Il mito omerico di Ulisse, navigatore di mari ignoti e immensi alla ricerca di spazi sconosciuti per l’innato desiderio umano di seguir virtute e canoscenza e scoprire nuovi orizzonti e popoli, si perpetua nei secoli come riferimento ideale e culturale di ogni impresa umana tesa alla ricerca di mondi e vite inesplorati.

Così è stato nel periodo delle grandi scoperte geografiche, prima fra tutte quella del “Mondo Nuovo”, delle Americhe.
Così è stato, nella seconda metà del ’900, nel caso dei primi straordinari episodi dell’esplorazione spaziale: ne è popolare documento il celebre film 2001. Odissea nello spazio del regista Stanley Kubrick (1968).

Nel 2015, anche Dante è andato nello spazio. La sera del 24 aprile l’astronauta italiana Samantha Cristoforetti, impegnata nella “Missione Futura”, durante la sua permanenza di oltre sei mesi nella stazione spaziale internazionale, ha letto pubblicamente il canto I del Paradiso dantesco in occasione del 750° anniversario dalla nascita del poeta.
E il nome di Dante è stato dato a tre crateri del suolo lunare.

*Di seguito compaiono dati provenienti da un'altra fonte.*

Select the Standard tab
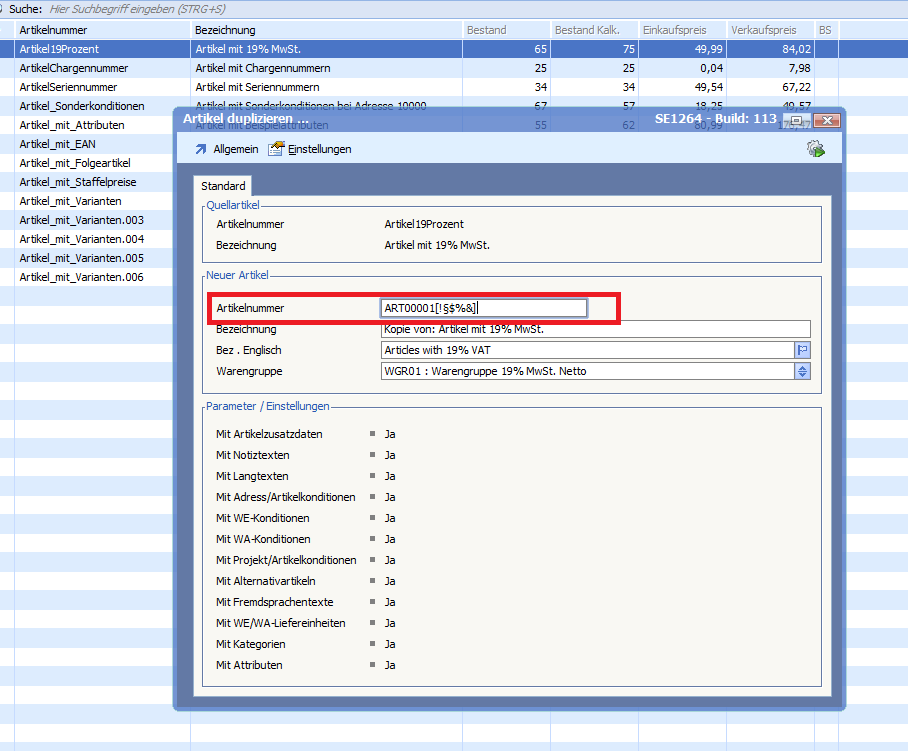The image size is (908, 751). click(x=223, y=186)
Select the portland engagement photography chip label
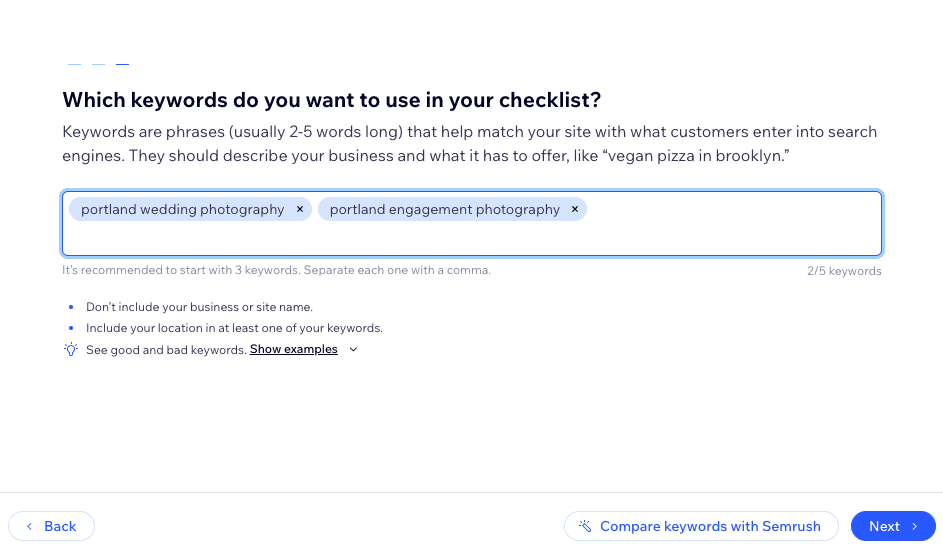The image size is (943, 554). (x=445, y=209)
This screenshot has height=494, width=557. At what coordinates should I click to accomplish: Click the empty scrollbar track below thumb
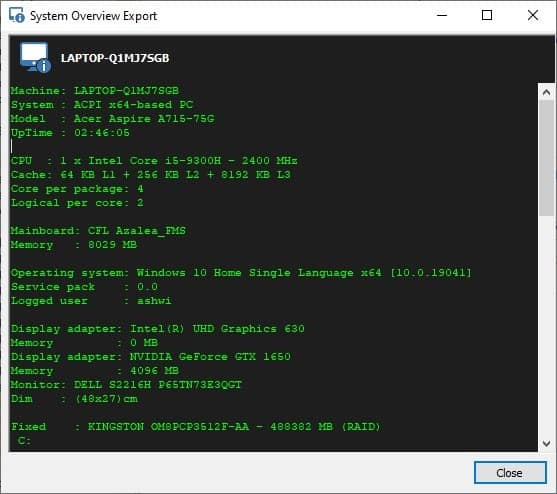(546, 325)
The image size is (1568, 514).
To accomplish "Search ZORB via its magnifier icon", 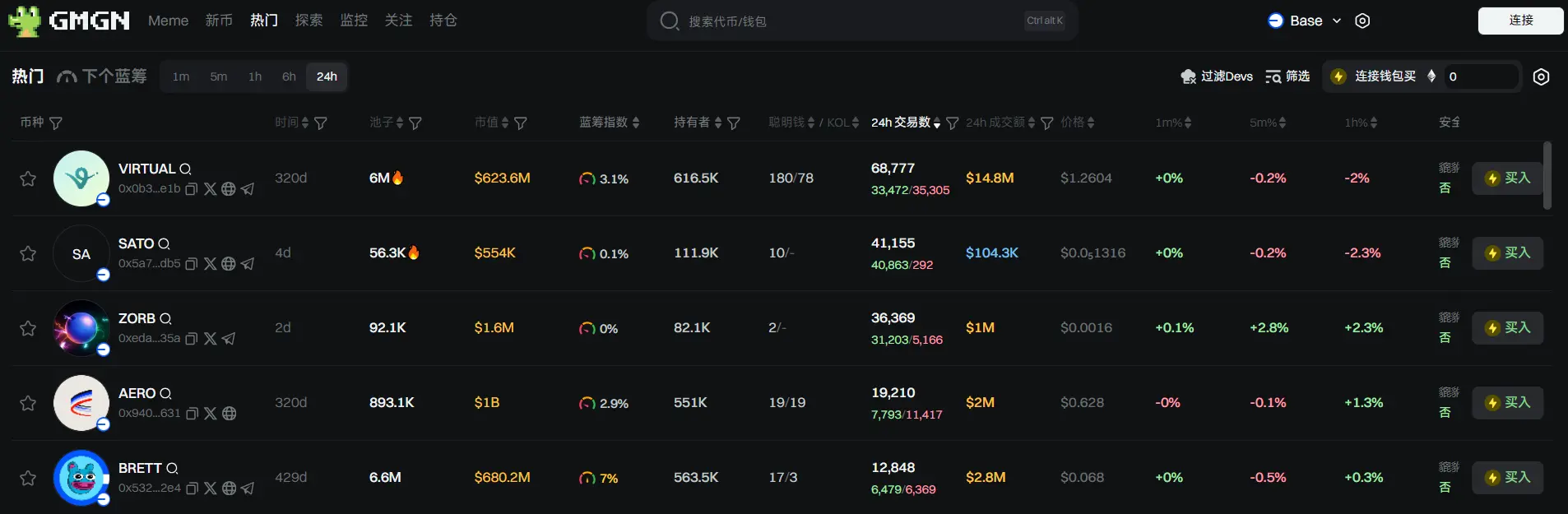I will [165, 319].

Intanto, il “viaggio di Ulisse” nello spazio continua.
Nel 1977 il programma Voyager degli Stati Uniti ha lanciato due sonde spaziali (Voyager 1 e Voyager 2) che hanno raggiunto la periferia del sistema solare. Al loro interno è conservato anche il Voyager Golden Record: un disco per grammofono che contiene diverse registrazioni audio che documentano la vita sulla terra, per eventuali incontri con razze aliene: messaggi in 55 lingue terrestri (tra le quali l’italiano), suoni caratteristici della vita sul nostro pianeta, musiche.
È il “messaggio in bottiglia” lanciato nell’oceano cosmico, un tentativo simbolico e reale di comunicare con forme di vita extraterrestri.